La Croce Rossa: le violenze investono anche le ambulanze
Un report lo ha condotto anche l’Osservatorio sulle aggressioni della Croce Rossa Italiana: il 67% delle aggressioni a danno del personale sanitario e sociosanitario della Cri, è stato evidenziato, è avvenuto durante l’attività di trasporto in ambulanza. Vittima e aggressore, nella maggior parte dei casi, sono uomini (69,06 e 69,80%). In circa la metà degli episodi segnalati (47%) l’aggressore è un utente. Per quanto riguarda il tipo di violenza esercitata, nel 53% dei casi è stata di tipo verbale mentre nel 46% fisica. In occasione di queste ultime (aggressioni fisiche), nel 76% dei casi si sono verificati danni a persone.
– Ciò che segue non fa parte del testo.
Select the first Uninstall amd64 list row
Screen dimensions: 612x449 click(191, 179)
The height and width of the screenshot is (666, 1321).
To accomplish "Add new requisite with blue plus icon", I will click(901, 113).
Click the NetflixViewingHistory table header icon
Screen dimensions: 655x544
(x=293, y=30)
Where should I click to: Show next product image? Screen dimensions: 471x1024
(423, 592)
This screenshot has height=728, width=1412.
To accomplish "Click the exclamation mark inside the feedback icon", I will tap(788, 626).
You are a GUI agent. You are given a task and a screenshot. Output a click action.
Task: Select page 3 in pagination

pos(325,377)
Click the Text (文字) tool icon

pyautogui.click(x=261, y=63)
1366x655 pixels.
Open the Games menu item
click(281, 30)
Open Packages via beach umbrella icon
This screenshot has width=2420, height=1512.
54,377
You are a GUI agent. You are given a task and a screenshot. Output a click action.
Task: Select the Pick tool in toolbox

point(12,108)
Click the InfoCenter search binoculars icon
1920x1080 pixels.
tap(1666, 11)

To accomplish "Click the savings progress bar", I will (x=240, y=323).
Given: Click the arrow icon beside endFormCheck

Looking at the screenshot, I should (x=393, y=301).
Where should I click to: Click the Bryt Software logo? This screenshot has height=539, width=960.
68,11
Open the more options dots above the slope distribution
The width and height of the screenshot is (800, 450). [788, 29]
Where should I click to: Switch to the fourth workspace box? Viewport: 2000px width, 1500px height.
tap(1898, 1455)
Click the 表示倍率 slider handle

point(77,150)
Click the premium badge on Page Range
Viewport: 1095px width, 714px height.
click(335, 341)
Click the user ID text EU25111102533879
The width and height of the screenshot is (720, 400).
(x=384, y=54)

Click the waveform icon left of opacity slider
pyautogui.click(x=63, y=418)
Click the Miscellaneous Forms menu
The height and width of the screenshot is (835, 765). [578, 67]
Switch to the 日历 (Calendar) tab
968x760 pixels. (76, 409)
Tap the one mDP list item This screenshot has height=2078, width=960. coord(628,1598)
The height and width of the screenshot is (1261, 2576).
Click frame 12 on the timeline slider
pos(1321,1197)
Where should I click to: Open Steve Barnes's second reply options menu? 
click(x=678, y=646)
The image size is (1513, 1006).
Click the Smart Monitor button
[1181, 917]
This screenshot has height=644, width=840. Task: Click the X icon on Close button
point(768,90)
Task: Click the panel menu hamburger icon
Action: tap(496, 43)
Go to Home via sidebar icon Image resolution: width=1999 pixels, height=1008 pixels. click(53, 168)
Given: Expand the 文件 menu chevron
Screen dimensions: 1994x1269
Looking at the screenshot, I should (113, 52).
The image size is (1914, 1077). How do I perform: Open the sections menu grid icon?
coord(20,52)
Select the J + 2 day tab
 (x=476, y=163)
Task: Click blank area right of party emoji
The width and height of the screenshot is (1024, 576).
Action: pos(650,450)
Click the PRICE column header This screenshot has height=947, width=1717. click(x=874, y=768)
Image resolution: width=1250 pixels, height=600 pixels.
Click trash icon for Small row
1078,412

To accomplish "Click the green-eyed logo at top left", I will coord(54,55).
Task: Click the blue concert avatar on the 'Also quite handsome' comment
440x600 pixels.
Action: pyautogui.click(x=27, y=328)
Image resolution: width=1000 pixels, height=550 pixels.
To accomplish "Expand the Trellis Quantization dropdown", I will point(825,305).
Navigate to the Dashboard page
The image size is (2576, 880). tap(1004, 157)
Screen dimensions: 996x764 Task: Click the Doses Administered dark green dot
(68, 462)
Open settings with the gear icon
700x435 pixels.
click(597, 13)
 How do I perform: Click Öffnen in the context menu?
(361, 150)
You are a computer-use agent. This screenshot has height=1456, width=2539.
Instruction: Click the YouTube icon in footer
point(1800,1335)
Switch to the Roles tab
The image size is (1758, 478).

Ma sarebbe un errore credere che le aggressioni avvengano solo negli ospedali o al personale delle ambulanze. «Non dimentichiamo – ha sottolineato il presidente della Federazione nazionale dell’ordine fisioterapisti (Fnofi), Piero Ferrante – tutti coloro che, lavorando a domicilio del paziente, spesso sono sottoposti a violenze verbali, a volte fisiche, e comunque a situazioni estremamente spiacevoli, purtroppo non ancora “mappate” e sanzionate come dovrebbero».
A tirare le somme, nel corso di un appuntamento sulla Giornata nazionale, è stato il presidente della Fnomceo, Filippo Anelli: «All’indignazione e alla dissuasione deve affiancarsi la potenza della ragione, per individuare il senso e le cause dell’incredibile trasformazione dei luoghi della cura: da santuari inviolabili, quasi sacri per cittadini e medici a luoghi della frustrazione e della rabbia per troppi cittadini, a luoghi della paura per i medici». Medici che, insieme agli infermieri e agli oss, diventano capro espiatorio delle difficoltà evidenti del Servizio sanitario nazionale. «I medici – ha osservato Anelli – per pazienti e familiari frustrati e disillusi, sono visti come i terminali di tutto quel che non funziona nella sanità, solo perché presenti nelle strutture e fisicamente raggiungibili. Così, da vittime di una crisi sistemica esito di scelte fatte altrove da altri attori, agli occhi di pazienti e familiari ne diventano i principali responsabili. Altra causa originaria della frustrazione dei pazienti – ha continuato il presidente della Fnomceo – che, in alcuni casi, si trasforma in rabbia, consiste nelle aspettative eccessive che ormai sono riposte nella medicina e nella sanità. L’unico esito considerato accettabile è la guarigione, cioè risposte assistenziali risolutive e, nei casi in cui gli esiti sono diversi, scatta l’immediata colpevolizzazione del medico».